◆ Work request
Transcribe every record below word for word.

Records contained in a dataset:
-=-=-=-=-

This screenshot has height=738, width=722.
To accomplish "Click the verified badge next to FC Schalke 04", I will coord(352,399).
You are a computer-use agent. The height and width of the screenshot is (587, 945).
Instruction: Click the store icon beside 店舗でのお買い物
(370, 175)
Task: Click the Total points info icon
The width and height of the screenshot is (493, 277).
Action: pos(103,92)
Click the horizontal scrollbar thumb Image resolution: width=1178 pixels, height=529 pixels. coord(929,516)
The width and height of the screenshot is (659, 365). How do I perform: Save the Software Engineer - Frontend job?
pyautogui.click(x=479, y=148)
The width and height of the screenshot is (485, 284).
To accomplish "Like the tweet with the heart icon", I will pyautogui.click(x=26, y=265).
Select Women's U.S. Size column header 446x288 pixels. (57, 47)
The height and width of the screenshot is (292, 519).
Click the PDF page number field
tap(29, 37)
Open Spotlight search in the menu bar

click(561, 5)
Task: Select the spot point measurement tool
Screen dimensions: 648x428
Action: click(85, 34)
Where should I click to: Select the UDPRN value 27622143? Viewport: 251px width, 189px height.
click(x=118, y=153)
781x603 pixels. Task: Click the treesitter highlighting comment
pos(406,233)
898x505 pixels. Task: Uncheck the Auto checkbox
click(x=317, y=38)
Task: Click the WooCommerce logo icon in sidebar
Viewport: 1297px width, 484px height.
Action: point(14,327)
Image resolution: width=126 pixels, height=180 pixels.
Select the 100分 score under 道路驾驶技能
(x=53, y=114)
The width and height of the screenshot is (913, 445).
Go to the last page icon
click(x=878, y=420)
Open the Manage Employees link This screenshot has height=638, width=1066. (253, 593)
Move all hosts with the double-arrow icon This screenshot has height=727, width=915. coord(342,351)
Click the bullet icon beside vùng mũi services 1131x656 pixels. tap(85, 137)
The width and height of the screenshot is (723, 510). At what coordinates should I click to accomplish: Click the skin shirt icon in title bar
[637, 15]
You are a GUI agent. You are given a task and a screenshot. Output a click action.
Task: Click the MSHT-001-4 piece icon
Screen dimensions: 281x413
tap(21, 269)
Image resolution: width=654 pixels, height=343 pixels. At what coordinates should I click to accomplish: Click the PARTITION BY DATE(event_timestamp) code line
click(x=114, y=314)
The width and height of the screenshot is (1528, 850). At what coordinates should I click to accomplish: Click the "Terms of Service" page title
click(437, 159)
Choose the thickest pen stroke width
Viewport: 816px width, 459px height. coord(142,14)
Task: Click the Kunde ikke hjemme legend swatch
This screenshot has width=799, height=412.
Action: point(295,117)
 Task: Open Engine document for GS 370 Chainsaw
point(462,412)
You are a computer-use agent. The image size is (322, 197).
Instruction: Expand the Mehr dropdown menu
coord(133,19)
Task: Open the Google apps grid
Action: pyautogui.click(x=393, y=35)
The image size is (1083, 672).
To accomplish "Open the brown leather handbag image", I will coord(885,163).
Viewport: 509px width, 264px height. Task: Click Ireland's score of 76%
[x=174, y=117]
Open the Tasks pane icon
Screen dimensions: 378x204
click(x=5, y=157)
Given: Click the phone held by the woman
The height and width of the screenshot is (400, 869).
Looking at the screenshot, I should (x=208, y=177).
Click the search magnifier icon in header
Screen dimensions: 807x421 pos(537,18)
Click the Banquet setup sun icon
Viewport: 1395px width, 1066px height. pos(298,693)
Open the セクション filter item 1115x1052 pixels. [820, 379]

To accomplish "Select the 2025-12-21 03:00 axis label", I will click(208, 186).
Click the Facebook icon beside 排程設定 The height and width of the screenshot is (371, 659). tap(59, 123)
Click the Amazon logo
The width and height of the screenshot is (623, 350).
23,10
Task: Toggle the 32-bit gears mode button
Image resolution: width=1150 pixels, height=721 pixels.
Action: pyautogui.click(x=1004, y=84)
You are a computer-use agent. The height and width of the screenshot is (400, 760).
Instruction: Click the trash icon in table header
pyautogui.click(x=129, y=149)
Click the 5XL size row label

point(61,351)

-=-=-=-=-

◆ Finished task
This screenshot has height=738, width=722.
To accomplish "Click the verified badge next to FC Schalke 04", I will coord(352,399).
You are a computer-use agent. The height and width of the screenshot is (587, 945).
Instruction: Click the store icon beside 店舗でのお買い物
(370, 175)
Task: Click the Total points info icon
The width and height of the screenshot is (493, 277).
Action: pos(103,92)
Click the horizontal scrollbar thumb Image resolution: width=1178 pixels, height=529 pixels. coord(929,516)
The width and height of the screenshot is (659, 365). How do I perform: Save the Software Engineer - Frontend job?
pyautogui.click(x=479, y=148)
The width and height of the screenshot is (485, 284).
To accomplish "Like the tweet with the heart icon", I will pyautogui.click(x=26, y=265).
Select Women's U.S. Size column header 446x288 pixels. (57, 47)
The height and width of the screenshot is (292, 519).
Click the PDF page number field
tap(29, 37)
Open Spotlight search in the menu bar

click(561, 5)
Task: Select the spot point measurement tool
Screen dimensions: 648x428
Action: click(85, 34)
Where should I click to: Select the UDPRN value 27622143? Viewport: 251px width, 189px height.
click(x=118, y=153)
781x603 pixels. Task: Click the treesitter highlighting comment
pos(406,233)
898x505 pixels. Task: Uncheck the Auto checkbox
click(x=317, y=38)
Task: Click the WooCommerce logo icon in sidebar
Viewport: 1297px width, 484px height.
Action: point(14,327)
Image resolution: width=126 pixels, height=180 pixels.
Select the 100分 score under 道路驾驶技能
(x=53, y=114)
The width and height of the screenshot is (913, 445).
Go to the last page icon
click(x=878, y=420)
Open the Manage Employees link This screenshot has height=638, width=1066. (253, 593)
Move all hosts with the double-arrow icon This screenshot has height=727, width=915. coord(342,351)
Click the bullet icon beside vùng mũi services 1131x656 pixels. tap(85, 137)
The width and height of the screenshot is (723, 510). At what coordinates should I click to accomplish: Click the skin shirt icon in title bar
[637, 15]
You are a GUI agent. You are given a task and a screenshot. Output a click action.
Task: Click the MSHT-001-4 piece icon
Screen dimensions: 281x413
tap(21, 269)
Image resolution: width=654 pixels, height=343 pixels. At what coordinates should I click to accomplish: Click the PARTITION BY DATE(event_timestamp) code line
click(x=114, y=314)
The width and height of the screenshot is (1528, 850). At what coordinates should I click to accomplish: Click the "Terms of Service" page title
click(437, 159)
Choose the thickest pen stroke width
Viewport: 816px width, 459px height. coord(142,14)
Task: Click the Kunde ikke hjemme legend swatch
This screenshot has width=799, height=412.
Action: point(295,117)
 Task: Open Engine document for GS 370 Chainsaw
point(462,412)
You are a computer-use agent. The image size is (322, 197).
Instruction: Expand the Mehr dropdown menu
coord(133,19)
Task: Open the Google apps grid
Action: pyautogui.click(x=393, y=35)
The image size is (1083, 672).
To accomplish "Open the brown leather handbag image", I will coord(885,163).
Viewport: 509px width, 264px height. Task: Click Ireland's score of 76%
[x=174, y=117]
Open the Tasks pane icon
Screen dimensions: 378x204
click(x=5, y=157)
Given: Click the phone held by the woman
The height and width of the screenshot is (400, 869).
Looking at the screenshot, I should (x=208, y=177).
Click the search magnifier icon in header
Screen dimensions: 807x421 pos(537,18)
Click the Banquet setup sun icon
Viewport: 1395px width, 1066px height. pos(298,693)
Open the セクション filter item 1115x1052 pixels. [820, 379]

To accomplish "Select the 2025-12-21 03:00 axis label", I will click(208, 186).
Click the Facebook icon beside 排程設定 The height and width of the screenshot is (371, 659). tap(59, 123)
Click the Amazon logo
The width and height of the screenshot is (623, 350).
23,10
Task: Toggle the 32-bit gears mode button
Image resolution: width=1150 pixels, height=721 pixels.
Action: pyautogui.click(x=1004, y=84)
You are a computer-use agent. The height and width of the screenshot is (400, 760).
Instruction: Click the trash icon in table header
pyautogui.click(x=129, y=149)
Click the 5XL size row label

point(61,351)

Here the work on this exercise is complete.